Fracking opponents are being irrational, says David Cameron
UK Guardian
Shale gas has the potential to meet all UK gas needs for 30 years, David Cameron said as he accused some opponents of fracking of being irrational and “religious” in their opposition. The prime minister was appearing before the liaison committee of select committee chairs, where questions focused on the environment and women. He told the committee he favoured individual households being paid compensation for the inconvenience of a gas well in their locality. The government this week announced plans to allow local authorities to retain 100% of any business rates from shale gas developments, as part of a package to allay resistance to fracking. Local communities are also set to be offered £100,000 when a well is dug, along with 1% of revenues over its lifetime – potentially £7m-£10m.

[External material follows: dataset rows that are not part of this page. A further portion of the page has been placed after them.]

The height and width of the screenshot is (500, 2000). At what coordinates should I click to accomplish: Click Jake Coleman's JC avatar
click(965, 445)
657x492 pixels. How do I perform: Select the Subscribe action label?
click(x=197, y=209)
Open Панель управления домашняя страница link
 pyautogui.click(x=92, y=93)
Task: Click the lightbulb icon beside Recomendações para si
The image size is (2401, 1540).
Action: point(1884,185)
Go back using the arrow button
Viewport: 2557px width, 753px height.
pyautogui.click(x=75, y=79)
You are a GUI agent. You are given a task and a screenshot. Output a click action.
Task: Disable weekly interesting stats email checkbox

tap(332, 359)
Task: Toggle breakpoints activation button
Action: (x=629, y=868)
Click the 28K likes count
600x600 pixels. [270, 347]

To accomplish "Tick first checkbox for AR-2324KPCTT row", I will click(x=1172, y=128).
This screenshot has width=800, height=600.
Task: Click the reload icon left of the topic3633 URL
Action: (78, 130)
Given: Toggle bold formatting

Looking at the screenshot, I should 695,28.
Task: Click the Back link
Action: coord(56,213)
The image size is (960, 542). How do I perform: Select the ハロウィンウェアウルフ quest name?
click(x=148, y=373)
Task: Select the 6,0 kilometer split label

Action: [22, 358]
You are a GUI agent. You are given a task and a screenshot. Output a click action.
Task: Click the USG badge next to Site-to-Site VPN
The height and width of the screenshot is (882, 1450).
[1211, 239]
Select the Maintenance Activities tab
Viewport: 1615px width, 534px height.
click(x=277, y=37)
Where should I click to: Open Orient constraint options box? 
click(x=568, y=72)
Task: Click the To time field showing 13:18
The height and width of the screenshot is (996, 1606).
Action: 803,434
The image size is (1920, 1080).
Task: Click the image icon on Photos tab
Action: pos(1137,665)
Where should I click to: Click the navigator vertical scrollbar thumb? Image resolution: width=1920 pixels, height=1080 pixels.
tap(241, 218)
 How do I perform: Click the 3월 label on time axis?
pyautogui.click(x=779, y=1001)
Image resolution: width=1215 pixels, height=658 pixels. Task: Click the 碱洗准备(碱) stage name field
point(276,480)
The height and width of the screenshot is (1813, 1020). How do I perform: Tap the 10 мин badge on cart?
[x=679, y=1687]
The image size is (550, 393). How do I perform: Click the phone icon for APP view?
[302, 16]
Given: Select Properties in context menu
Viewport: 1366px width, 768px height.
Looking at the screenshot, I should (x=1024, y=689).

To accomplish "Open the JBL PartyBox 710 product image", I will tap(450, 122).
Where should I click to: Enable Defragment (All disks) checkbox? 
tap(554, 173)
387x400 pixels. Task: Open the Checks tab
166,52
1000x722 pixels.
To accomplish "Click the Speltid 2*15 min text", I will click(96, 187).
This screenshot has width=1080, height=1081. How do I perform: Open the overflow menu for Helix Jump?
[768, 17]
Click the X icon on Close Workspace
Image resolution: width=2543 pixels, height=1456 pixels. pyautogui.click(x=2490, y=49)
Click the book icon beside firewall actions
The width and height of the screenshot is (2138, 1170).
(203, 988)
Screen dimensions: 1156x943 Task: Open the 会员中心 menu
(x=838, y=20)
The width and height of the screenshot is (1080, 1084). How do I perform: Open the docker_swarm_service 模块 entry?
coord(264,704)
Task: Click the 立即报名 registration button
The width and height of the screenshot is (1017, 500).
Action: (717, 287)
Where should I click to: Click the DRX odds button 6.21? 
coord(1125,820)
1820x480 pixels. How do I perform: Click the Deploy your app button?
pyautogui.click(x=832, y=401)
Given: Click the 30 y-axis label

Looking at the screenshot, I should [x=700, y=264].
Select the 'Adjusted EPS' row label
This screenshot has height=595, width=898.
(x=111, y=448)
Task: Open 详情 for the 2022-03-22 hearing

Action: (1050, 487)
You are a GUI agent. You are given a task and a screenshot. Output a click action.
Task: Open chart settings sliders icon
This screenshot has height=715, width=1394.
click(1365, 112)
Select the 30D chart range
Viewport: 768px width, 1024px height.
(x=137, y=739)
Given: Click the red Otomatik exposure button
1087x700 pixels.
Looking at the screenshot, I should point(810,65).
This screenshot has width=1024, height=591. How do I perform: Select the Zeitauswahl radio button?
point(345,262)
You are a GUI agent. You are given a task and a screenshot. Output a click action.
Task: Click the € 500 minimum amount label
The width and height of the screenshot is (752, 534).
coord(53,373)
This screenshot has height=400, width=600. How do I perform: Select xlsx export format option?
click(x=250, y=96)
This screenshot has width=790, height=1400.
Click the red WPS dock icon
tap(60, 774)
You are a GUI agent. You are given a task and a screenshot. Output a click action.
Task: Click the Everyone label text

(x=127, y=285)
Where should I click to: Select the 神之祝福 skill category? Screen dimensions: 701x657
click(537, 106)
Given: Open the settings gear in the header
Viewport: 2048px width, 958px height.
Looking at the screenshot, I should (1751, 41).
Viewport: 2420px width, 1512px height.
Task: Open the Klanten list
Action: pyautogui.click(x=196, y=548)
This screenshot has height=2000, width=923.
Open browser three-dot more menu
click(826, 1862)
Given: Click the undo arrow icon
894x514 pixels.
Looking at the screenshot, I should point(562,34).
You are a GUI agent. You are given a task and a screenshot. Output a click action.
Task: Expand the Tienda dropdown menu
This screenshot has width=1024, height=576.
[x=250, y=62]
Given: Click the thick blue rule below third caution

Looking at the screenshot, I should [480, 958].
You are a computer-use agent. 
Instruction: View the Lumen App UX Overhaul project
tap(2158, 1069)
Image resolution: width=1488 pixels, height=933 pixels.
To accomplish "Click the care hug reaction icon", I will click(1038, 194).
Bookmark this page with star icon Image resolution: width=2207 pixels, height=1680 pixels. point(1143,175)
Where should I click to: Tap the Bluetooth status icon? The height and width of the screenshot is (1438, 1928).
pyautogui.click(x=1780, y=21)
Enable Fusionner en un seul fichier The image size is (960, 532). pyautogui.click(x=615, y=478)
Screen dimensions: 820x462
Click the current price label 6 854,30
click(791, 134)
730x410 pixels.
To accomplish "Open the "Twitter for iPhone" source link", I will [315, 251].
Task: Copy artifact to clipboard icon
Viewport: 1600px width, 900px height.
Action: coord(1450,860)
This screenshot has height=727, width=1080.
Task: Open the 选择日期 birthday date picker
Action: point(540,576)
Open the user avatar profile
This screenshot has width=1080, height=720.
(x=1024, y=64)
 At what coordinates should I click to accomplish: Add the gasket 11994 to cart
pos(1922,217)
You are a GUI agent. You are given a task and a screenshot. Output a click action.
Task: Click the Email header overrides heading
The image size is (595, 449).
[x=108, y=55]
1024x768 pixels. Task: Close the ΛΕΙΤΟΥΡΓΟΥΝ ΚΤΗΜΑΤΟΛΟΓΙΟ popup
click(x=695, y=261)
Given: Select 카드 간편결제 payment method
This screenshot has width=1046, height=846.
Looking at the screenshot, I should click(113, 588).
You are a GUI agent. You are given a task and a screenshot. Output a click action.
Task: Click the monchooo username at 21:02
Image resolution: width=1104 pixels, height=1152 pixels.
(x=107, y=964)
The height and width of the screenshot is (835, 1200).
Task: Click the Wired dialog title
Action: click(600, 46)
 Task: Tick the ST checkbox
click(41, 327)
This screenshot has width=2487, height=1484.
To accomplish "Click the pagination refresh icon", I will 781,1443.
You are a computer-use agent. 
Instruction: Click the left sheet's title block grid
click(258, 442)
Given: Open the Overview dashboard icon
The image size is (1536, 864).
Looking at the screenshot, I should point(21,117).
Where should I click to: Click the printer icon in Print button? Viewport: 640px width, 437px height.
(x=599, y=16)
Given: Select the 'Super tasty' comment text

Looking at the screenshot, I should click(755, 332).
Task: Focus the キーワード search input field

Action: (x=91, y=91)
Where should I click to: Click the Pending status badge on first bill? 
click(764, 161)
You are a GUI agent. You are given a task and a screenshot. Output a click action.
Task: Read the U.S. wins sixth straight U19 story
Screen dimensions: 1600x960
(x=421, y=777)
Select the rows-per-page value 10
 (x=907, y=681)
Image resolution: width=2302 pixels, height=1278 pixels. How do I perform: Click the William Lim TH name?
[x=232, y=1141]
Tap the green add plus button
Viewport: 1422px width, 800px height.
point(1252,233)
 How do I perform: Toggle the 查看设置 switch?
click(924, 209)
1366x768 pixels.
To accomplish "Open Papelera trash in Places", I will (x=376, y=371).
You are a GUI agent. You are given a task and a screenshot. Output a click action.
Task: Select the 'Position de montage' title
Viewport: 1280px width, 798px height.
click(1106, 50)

Shale Gas Revolution Changing Everything, Everywhere
Natural Gas Now/Daniel Markind
Slowly but surely, it is dawning on countries around the world that hydraulic fracturing might not be the international bogeyman being portrayed. The biggest change may come from the European Union. According to the BBC, EU policies limiting greenhouse gases, together with Germany’s moves away from nuclear energy following the Fukushima disaster in Japan, have caused European energy prices to skyrocket. This is bad news for the European consumer, makes European industry less competitive, and makes Europe more dependent on Russia and the Middle East for its energy. In response, Germany’s Der Spiegel reports that the policy-making European Commission is seeking to forego environmental protection goals and pave the way for fracking. “At the request of Commission President José Manuel Barroso, EU member states are no longer to receive specific guidelines for the development of renewable energy. As of 2020 at the latest — when the current commitment to further increase the share of green energy expires — climate protection in the EU will apparently be pursued on a voluntary basis.”